To date, there are no indications that the content of the proposed bill has changed substantially since the government's proposals were articulated in a consultation paper published in May 2008 and several planned refinements were subsequently announced in September 2009. These proposals are summarised in our Legal Updates linked here and here, and include:
- a general prohibition on anti-competitive agreements and concerted practices that substantially lessen competition (which in addition to addressing cartel-type conduct, could also potentially be used as a basis to challenge certain M&A deals on an ex post basis in the absence of a pre-merger notification regime), and a general prohibition on the abuse of a substantial degree of market power;
- a general exemption from the law for the government, and 'block exemptions' for specified categories of agreement or conduct that are believed likely to yield economic benefits outweighing their anti-competitive harm;
- a judicial enforcement model, with a new Competition Commission to conduct investigations and prosecutions (and implement block exemptions), and a Competition Tribunal to be charged with deciding cases in this area, and empowered to impose fines, grant injunctions and disqualify directors involved in relevant violations;
- retention of the existing sector-specific competition regimes applicable to Hong Kong's broadcasting and telecommunications sector; and
- allowance for "follow-on" and "stand-alone" private actions by parties who had suffered loss or damage as a result of another's contravention of the law.

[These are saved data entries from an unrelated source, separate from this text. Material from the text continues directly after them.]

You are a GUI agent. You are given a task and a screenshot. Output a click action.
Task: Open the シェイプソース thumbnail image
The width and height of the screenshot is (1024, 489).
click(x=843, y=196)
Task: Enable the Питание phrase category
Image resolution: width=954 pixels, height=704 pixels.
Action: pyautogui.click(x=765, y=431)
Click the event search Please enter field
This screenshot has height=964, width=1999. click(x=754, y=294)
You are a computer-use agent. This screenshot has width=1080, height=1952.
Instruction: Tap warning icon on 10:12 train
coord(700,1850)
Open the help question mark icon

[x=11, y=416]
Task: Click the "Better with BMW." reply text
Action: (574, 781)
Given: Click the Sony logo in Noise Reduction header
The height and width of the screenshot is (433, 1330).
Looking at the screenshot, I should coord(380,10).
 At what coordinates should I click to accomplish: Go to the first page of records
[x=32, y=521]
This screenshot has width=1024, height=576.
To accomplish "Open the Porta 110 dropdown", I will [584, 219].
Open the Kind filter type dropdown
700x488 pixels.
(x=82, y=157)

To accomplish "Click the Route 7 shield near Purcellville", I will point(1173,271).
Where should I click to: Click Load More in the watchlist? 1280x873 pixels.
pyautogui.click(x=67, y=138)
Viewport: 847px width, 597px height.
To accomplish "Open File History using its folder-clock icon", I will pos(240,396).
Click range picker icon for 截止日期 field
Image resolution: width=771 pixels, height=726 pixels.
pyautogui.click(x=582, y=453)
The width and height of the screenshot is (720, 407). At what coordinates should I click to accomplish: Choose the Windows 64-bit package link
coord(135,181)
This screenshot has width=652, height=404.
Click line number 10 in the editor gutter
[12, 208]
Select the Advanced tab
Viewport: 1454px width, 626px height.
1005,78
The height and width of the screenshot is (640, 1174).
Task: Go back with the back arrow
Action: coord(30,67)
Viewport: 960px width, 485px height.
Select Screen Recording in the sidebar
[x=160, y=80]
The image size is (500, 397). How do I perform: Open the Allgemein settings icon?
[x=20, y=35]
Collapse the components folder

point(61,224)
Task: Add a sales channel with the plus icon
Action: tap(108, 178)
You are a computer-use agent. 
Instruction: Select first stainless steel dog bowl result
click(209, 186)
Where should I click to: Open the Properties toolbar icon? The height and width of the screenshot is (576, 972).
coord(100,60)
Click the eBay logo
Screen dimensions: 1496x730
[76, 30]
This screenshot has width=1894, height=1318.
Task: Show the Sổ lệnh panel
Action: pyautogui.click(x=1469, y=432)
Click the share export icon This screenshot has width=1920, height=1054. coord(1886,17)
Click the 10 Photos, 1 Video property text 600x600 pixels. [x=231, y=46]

In the most recent of those alerts, we noted that the government's delay in introducing the bill was in-part due to ongoing debate and review regarding the extent to which statutory authorities should be subject to a general competition law. Over the last six months, CEDB has coordinated a review of the powers and functions of hundreds of statutory bodies that exist in Hong Kong, with government representatives indicating that only statutory bodies meeting specific criteria will benefit from a total exemption, with the remainder subject to the proposed law insofar as they engage in commercial economic activities. The latest reports suggest that this review is near completion, and that most statutory bodies will benefit from the broad exemption. Further, it is understood that those bodies who have not qualified for the exemption will also be able to appeal to the Executive Council on this point. To read more about the debate on application of the proposed law to statutory bodies, see our report here.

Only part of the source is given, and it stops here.